Chew: (v) to bite and work (food) in the mouth with the teeth

We often insert the words “good” or “bad” in front of “idea” before we actually consider the merits or the dangers.

People just say, “That’s a good idea!”

Or they dismiss any excitement in the air and proclaim it “a bad idea.”

Here is the breakdown of the word “idea:”

Idea–good–workable.

Ideas come and go.

To find out if they’re good, we have to ask ourselves one question: will we faithfully pursue this concept without prejudice to a fair conclusion?

If we’re willing to do that, we’ll find out immediately if the idea we thought was good is workable. And we have to be honest–if it’s not workable, it’s no longer a good idea. And if it’s not a good idea, it’s no longer an idea anymore and should not be brought up again.

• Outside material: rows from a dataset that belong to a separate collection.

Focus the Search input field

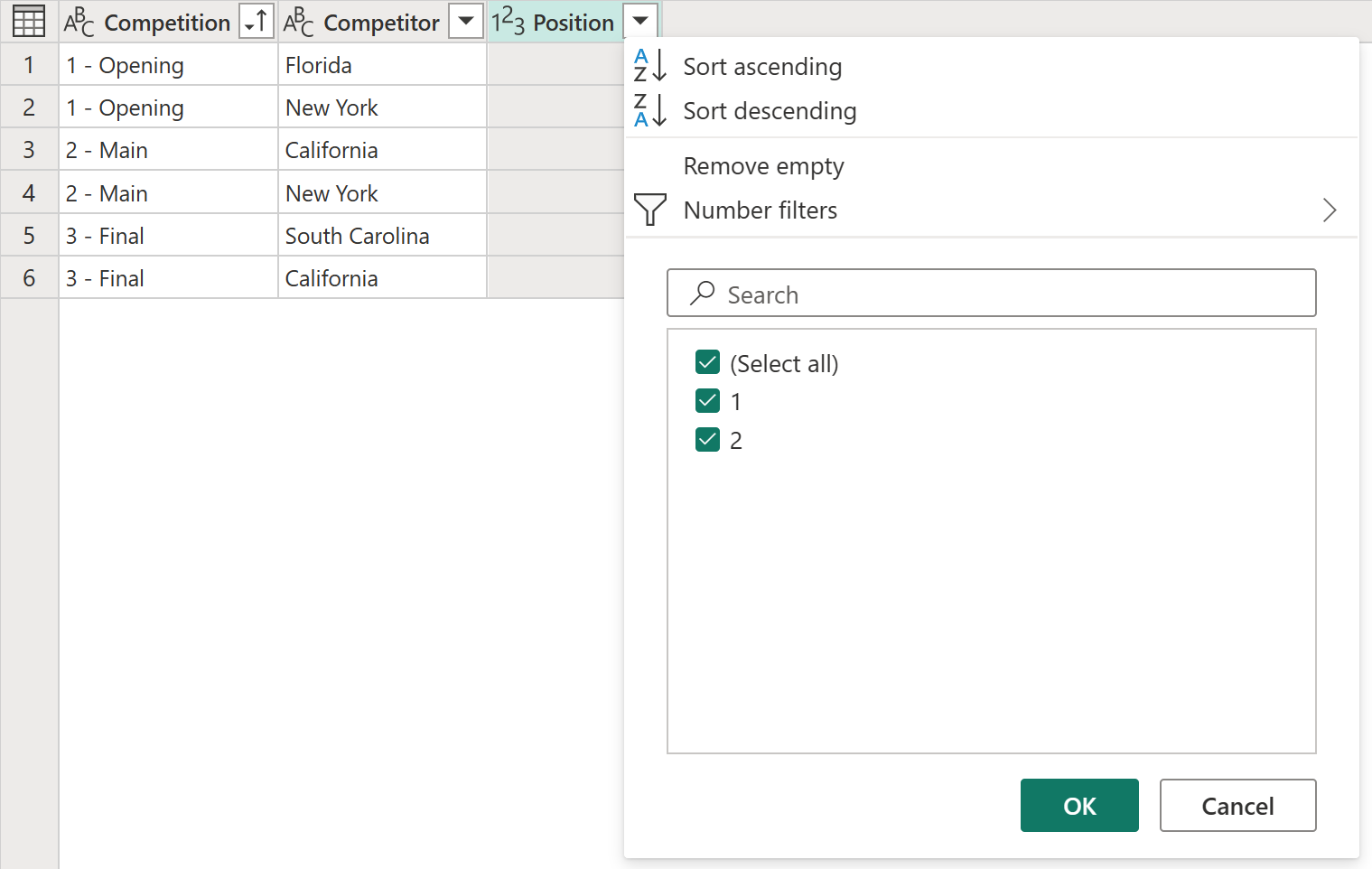click(991, 293)
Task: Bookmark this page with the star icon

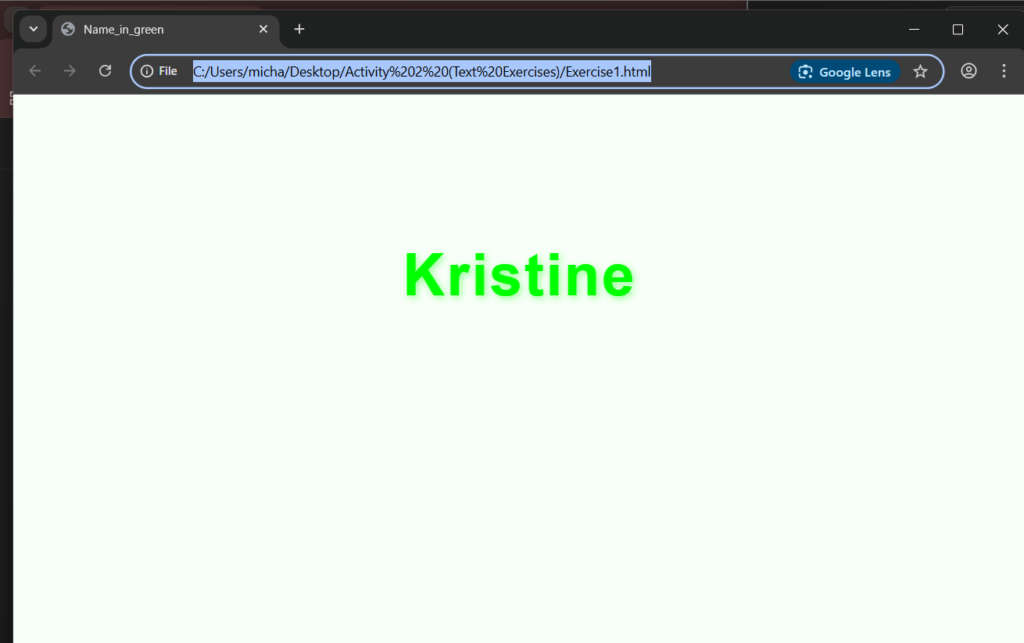Action: tap(920, 71)
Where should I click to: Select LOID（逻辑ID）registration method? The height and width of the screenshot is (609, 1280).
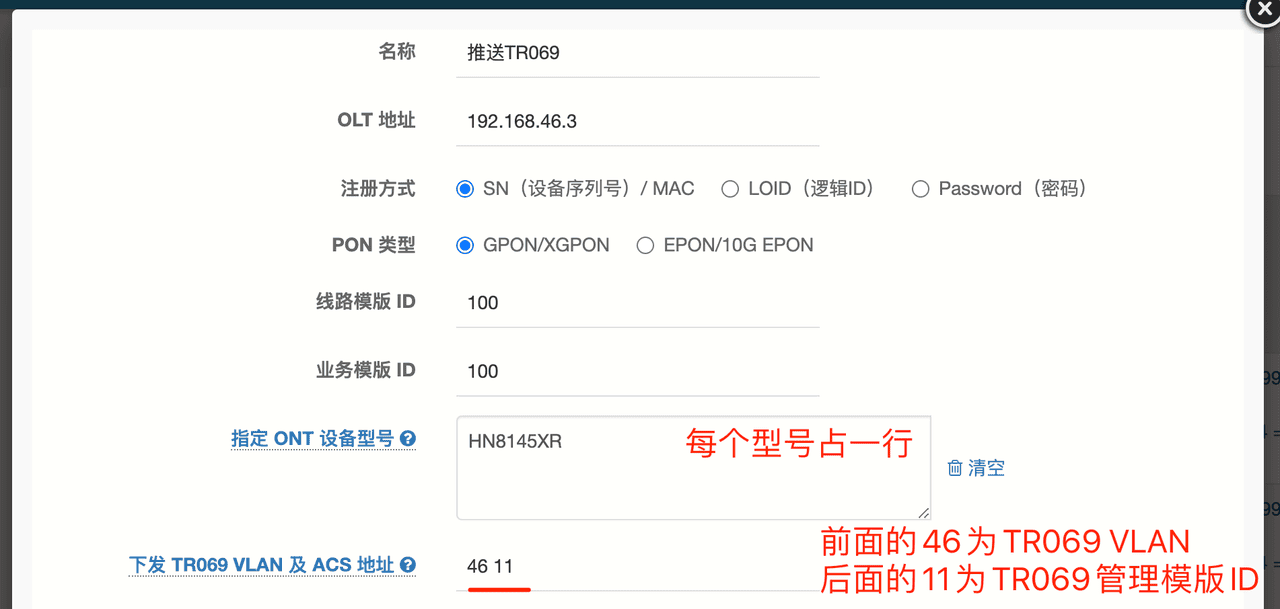tap(730, 189)
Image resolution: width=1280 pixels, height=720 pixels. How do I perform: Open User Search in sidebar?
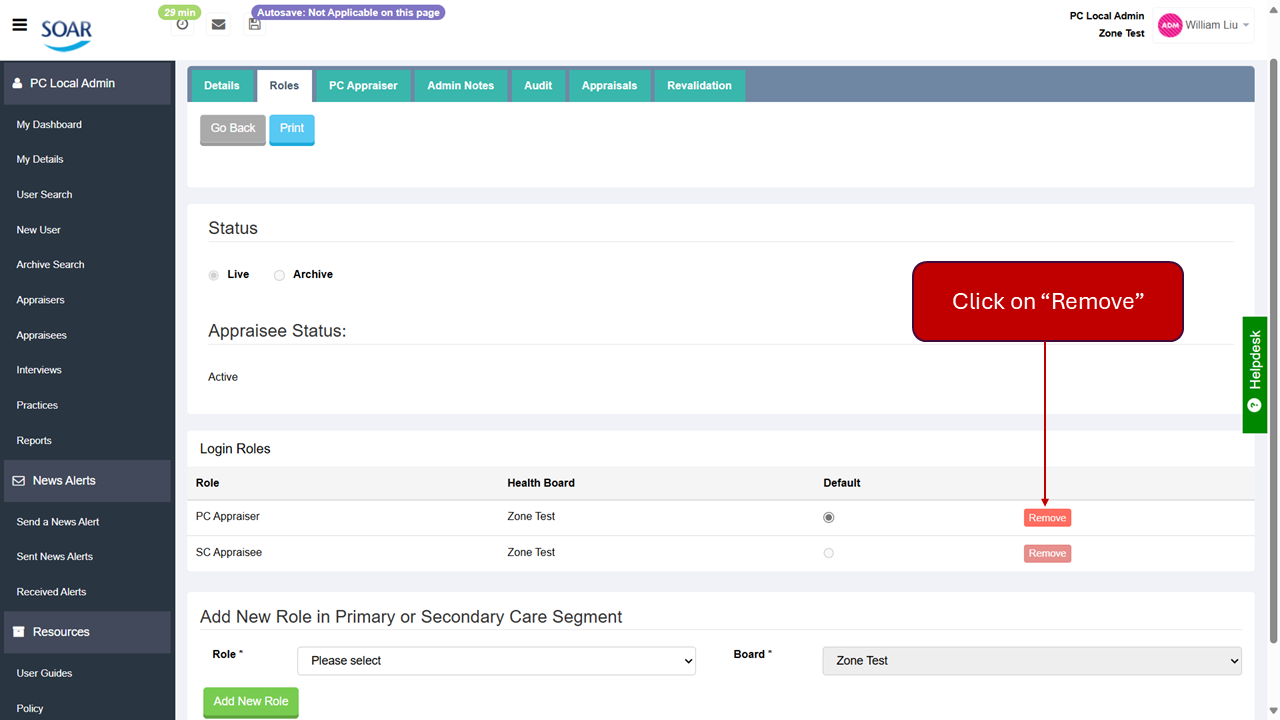(44, 195)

One day I read an article which suggested that digestion, and even consuming less food, could be better achieved by chewing each mouthful at least twenty times.

This seemed reasonable to me.

So the next time I sat down at my meal and I placed the food in my mouth, I counted how many times I chewed it. My natural inclination was to stop at about seven. If it was a piece of steak, maybe eleven. But chewing food twenty times makes it so mushy and meaningless that you want to spit it out instead of swallow it. (Maybe that’s the way you lose weight. Instead of swallowing the mess in your mouth, you expel it–therefore relieving yourself of the calories.)

Chewing is a necessary process so that we don’t choke on the food we so eagerly want to consume.

Over-chewing takes away all the pleasure of eating and enjoying slurping up our treats.